Received-SPF: pass (google.com: best guess record for domain of linux-kernel-owner@vger.kernel.org designates 209.132.180.67 as permitted sender) client-ip=209.132.180.67;
MIME-Version: 1.0
References: <2691942.bH9KnLg61H@kreacher>
In-Reply-To: <2691942.bH9KnLg61H@kreacher>
From:   "Rafael J. Wysocki" <rafael@kernel.org>
Date:   Thu, 12 Dec 2019 17:51:25 +0100
Message-ID: <CAJZ5v0hy1ERxCjVsYN0wtxbWxJOXhCg_MeTEPONqRs_YE53Bgg@mail.gmail.com>
Subject: Re: [PATCH] cpufreq: Avoid leaving stale IRQ work items during CPU offline
To:     Linux PM <linux-pm@vger.kernel.org>,
        Peter Zijlstra <peterz@infradead.org>
Cc:     LKML <linux-kernel@vger.kernel.org>,
        Viresh Kumar <viresh.kumar@linaro.org>,
        Anson Huang <anson.huang@nxp.com>, Peng Fan <peng.fan@nxp.com>,
        "Rafael J. Wysocki" <rjw@rjwysocki.net>
Content-Type: text/plain; charset="UTF-8"
Sender: linux-kernel-owner@vger.kernel.org
Precedence: bulk

On Wed, Dec 11, 2019 at 11:28 AM Rafael J. Wysocki <rjw@rjwysocki.net> wrote:
>
> From: Rafael J. Wysocki <rafael.j.wysocki@intel.com>
>
> The scheduler code calling cpufreq_update_util() may run during CPU
> offline on the target CPU after the IRQ work lists have been flushed
> for it, so the target CPU should be prevented from running code that
> may queue up an IRQ work item on it at that point.
>
> Unfortunately, that may not be the case if dvfs_possible_from_any_cpu
> is set for at least one cpufreq policy in the system, because that
> allows the CPU going offline to run the utilization update callback
> of the cpufreq governor on behalf of another (online) CPU in some
> cases.
>
> If that happens, the cpufreq governor callback may queue up an IRQ
> work on the CPU running it, which is going offline, and the IRQ work
> will not be flushed after that point.  Moreover, that IRQ work cannot
> be flushed until the "offlining" CPU goes back online, so if any
> other CPU calls irq_work_sync() to wait for the completion of that
> IRQ work, it will have to wait until the "offlining" CPU is back
> online and that may not happen forever.  In particular, a system-wide
> deadlock may occur during CPU online as a result of that.
>
> The failing scenario is as follows.  CPU0 is the boot CPU, so it
> creates a cpufreq policy and becomes the "leader" of it
> (policy->cpu).  It cannot go offline, because it is the boot CPU.
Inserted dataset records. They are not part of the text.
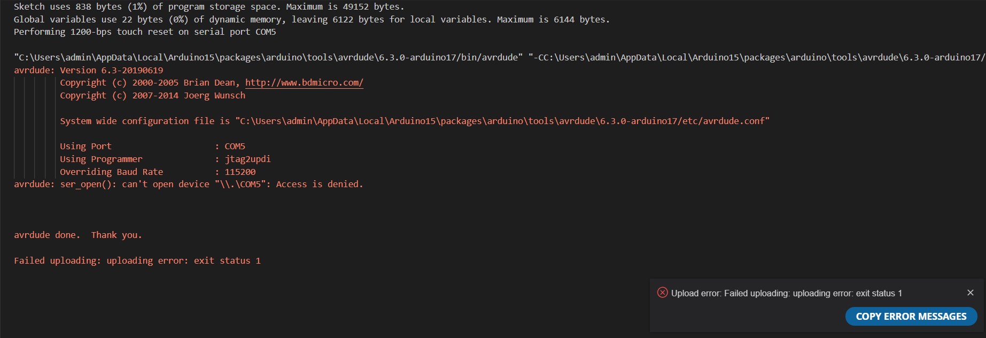Image resolution: width=986 pixels, height=338 pixels.
Task: Click the 'Overriding Baud Rate' label
Action: (111, 172)
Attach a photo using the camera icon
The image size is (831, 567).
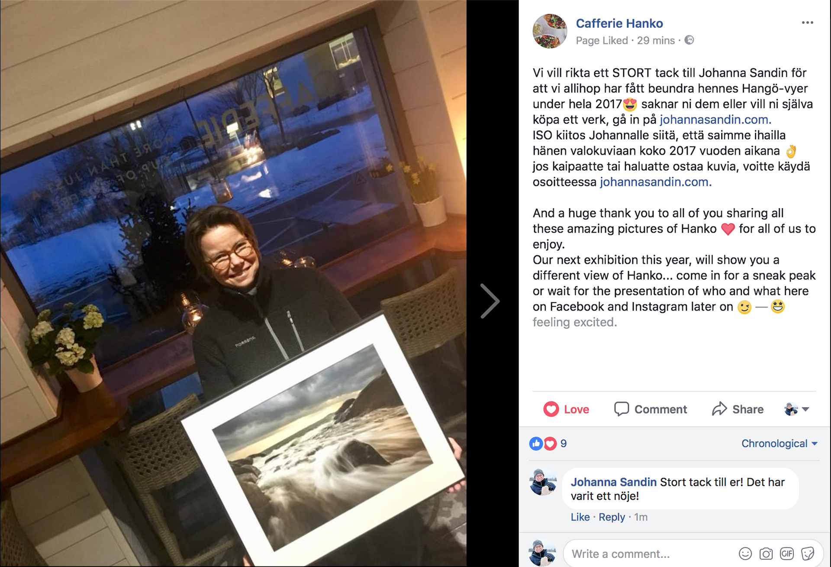[x=766, y=554]
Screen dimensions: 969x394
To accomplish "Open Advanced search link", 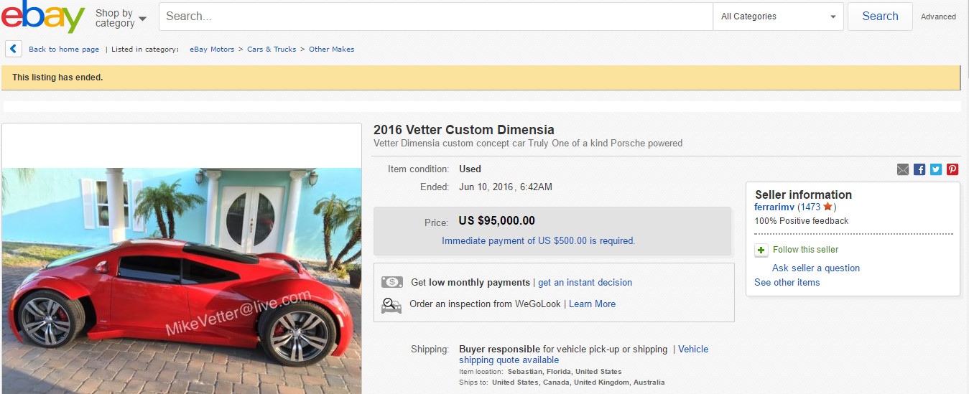I will (x=938, y=17).
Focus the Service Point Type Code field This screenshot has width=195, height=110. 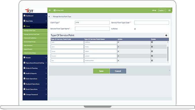pyautogui.click(x=151, y=23)
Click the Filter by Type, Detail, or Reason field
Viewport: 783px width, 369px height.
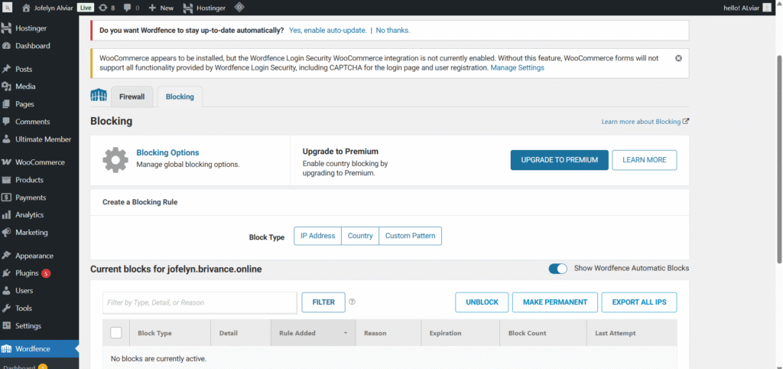tap(200, 302)
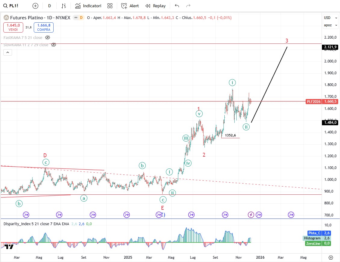
Task: Open the D timeframe interval dropdown
Action: [50, 6]
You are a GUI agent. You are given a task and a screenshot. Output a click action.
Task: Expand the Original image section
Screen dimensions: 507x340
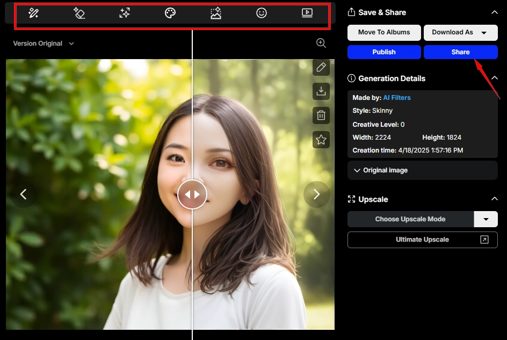(x=423, y=170)
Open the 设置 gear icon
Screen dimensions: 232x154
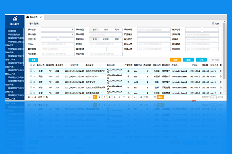coord(213,60)
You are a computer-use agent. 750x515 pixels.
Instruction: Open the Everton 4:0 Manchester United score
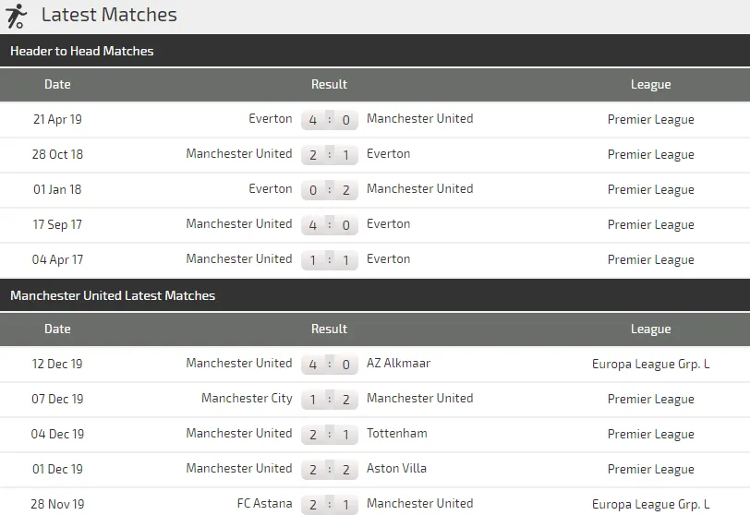coord(330,120)
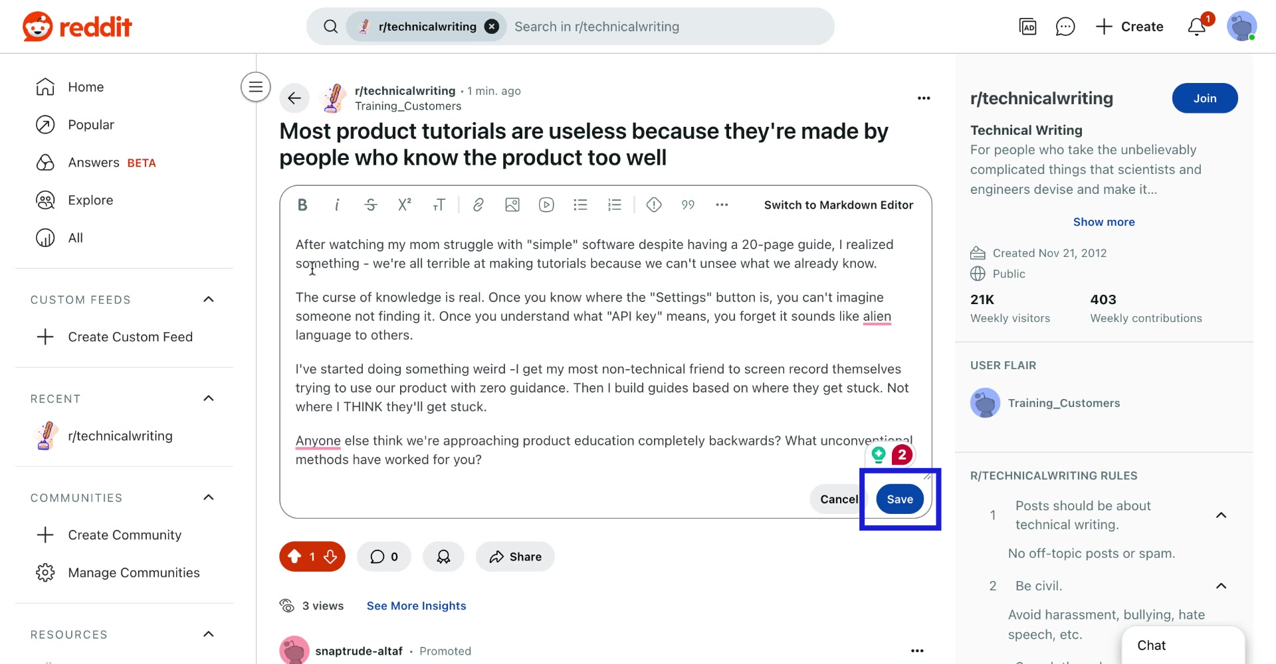Toggle Bold formatting in the editor

click(x=302, y=205)
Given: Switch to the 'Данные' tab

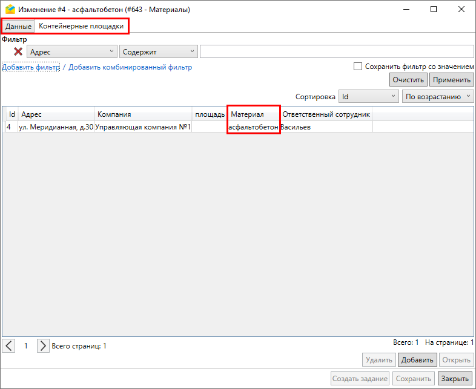Looking at the screenshot, I should tap(18, 27).
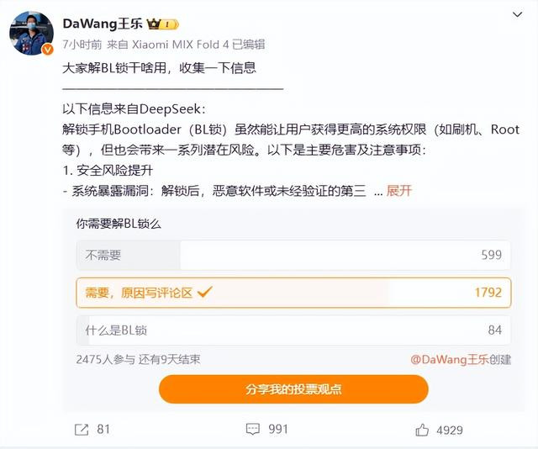Expand the full post text via 展开

point(398,191)
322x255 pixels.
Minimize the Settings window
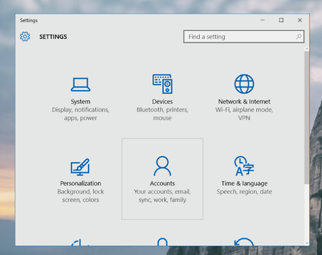pos(262,20)
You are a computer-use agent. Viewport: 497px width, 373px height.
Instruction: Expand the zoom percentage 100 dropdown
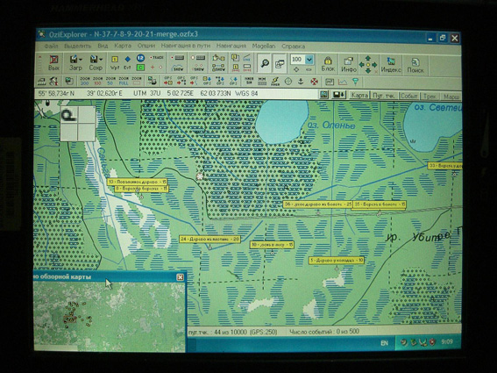[x=309, y=60]
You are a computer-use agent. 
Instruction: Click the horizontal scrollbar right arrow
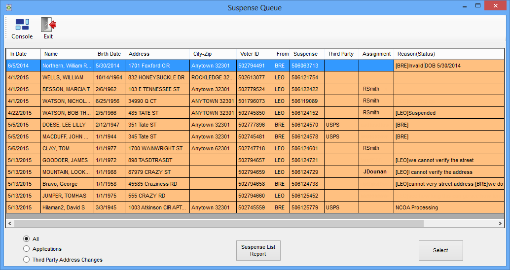click(x=500, y=223)
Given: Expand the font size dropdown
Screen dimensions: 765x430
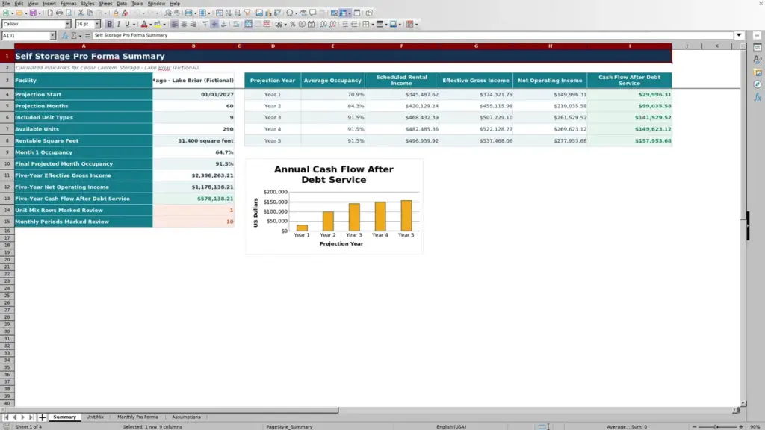Looking at the screenshot, I should coord(97,25).
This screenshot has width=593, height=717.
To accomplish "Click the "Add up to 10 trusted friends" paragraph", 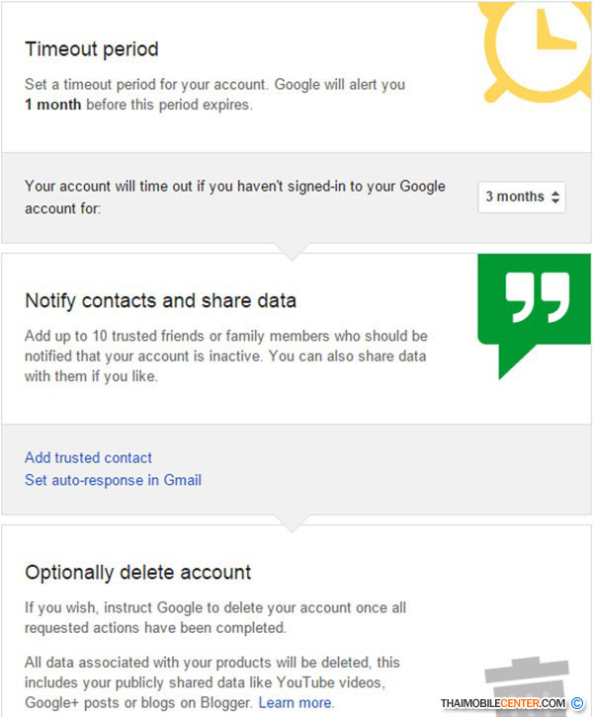I will [x=225, y=356].
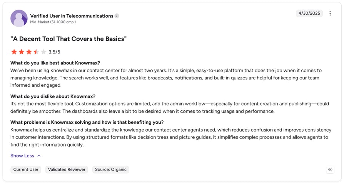Click the upward chevron beside Show Less
The image size is (344, 184).
coord(39,155)
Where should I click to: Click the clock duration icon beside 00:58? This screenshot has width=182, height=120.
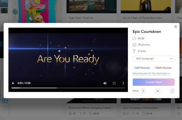[x=134, y=39]
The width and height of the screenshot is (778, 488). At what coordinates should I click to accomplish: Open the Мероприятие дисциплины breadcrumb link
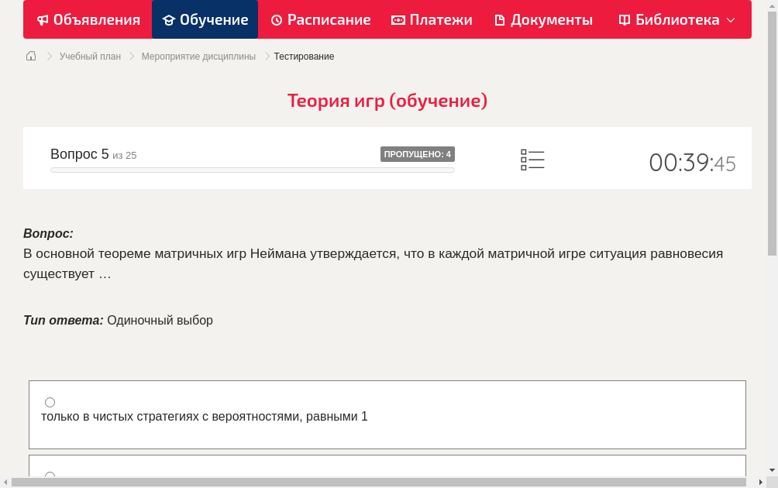pyautogui.click(x=198, y=57)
> Next, other CPUs join the cpufreq policy as they go online and they
> leave it when they go offline.  The last CPU to go offline, say CPU3,
> may queue up an IRQ work while running the governor callback on
> behalf of CPU0 after leaving the cpufreq policy because of the
> dvfs_possible_from_any_cpu effect described above.  Then, CPU0 is
> the only online CPU in the system and the stale IRQ work is still
> queued on CPU3.  When, say, CPU1 goes back online, it will run
> irq_work_sync() to wait for that IRQ work to complete and so it
> will wait for CPU3 to go back online (which may never happen even
> in principle), but (worse yet) CPU0 is waiting for CPU1 at that
> point too and a system-wide deadlock occurs.
>
> To address this problem notice that CPUs which cannot run cpufreq
> utilization update code for themselves (for example, because they
> have left the cpufreq policies that they belonged to), should also
> be prevented from running that code on behalf of the other CPUs that
> belong to a cpufreq policy with dvfs_possible_from_any_cpu set and so
> in that case the cpufreq_update_util_data pointer of the CPU running
> the code must not be NULL as well as for the CPU which is the target
> of the cpufreq utilization update in progress.
>
> Accordingly, change cpufreq_this_cpu_can_update() into a regular
> function in kernel/sched/cpufreq.c (instead of a static inline in a
> header file) and make it check the cpufreq_update_util_data pointer
> of the local CPU if dvfs_possible_from_any_cpu is set for the target
> cpufreq policy.
>
> Also update the schedutil governor to do the
> cpufreq_this_cpu_can_update() check in the non-fast-switch
> case too to avoid the stale IRQ work issues.
>
> Fixes: 99d14d0e16fa ("cpufreq: Process remote callbacks from any CPU if the platform permits")
> Link: https://lore.kernel.org/linux-pm/20191121093557.bycvdo4xyinbc5cb@vireshk-i7/
> Reported-by: Anson Huang <anson.huang@nxp.com>
> Cc: 4.14+ <stable@vger.kernel.org> # 4.14+
> Signed-off-by: Rafael J. Wysocki <rafael.j.wysocki@intel.com>
> ---
>
> Peter,
>
> The reason why I want to address the issue this way is because IMO
> the right place to do the check is the cpufreq governor.  Governors
> that don't use cpufreq_this_cpu_can_update() at all don't need to
> worry as well as governors that don't use IRQ works.
>
> The cpufreq governor is given an opportunity to update the frequency
> of the CPU and it needs to decide whether or not to really do that.
>
> Please let me know if you have any concerns.

Given the response so far this doesn't seem to be controversial, so
I'm going to queue it up for 5.5.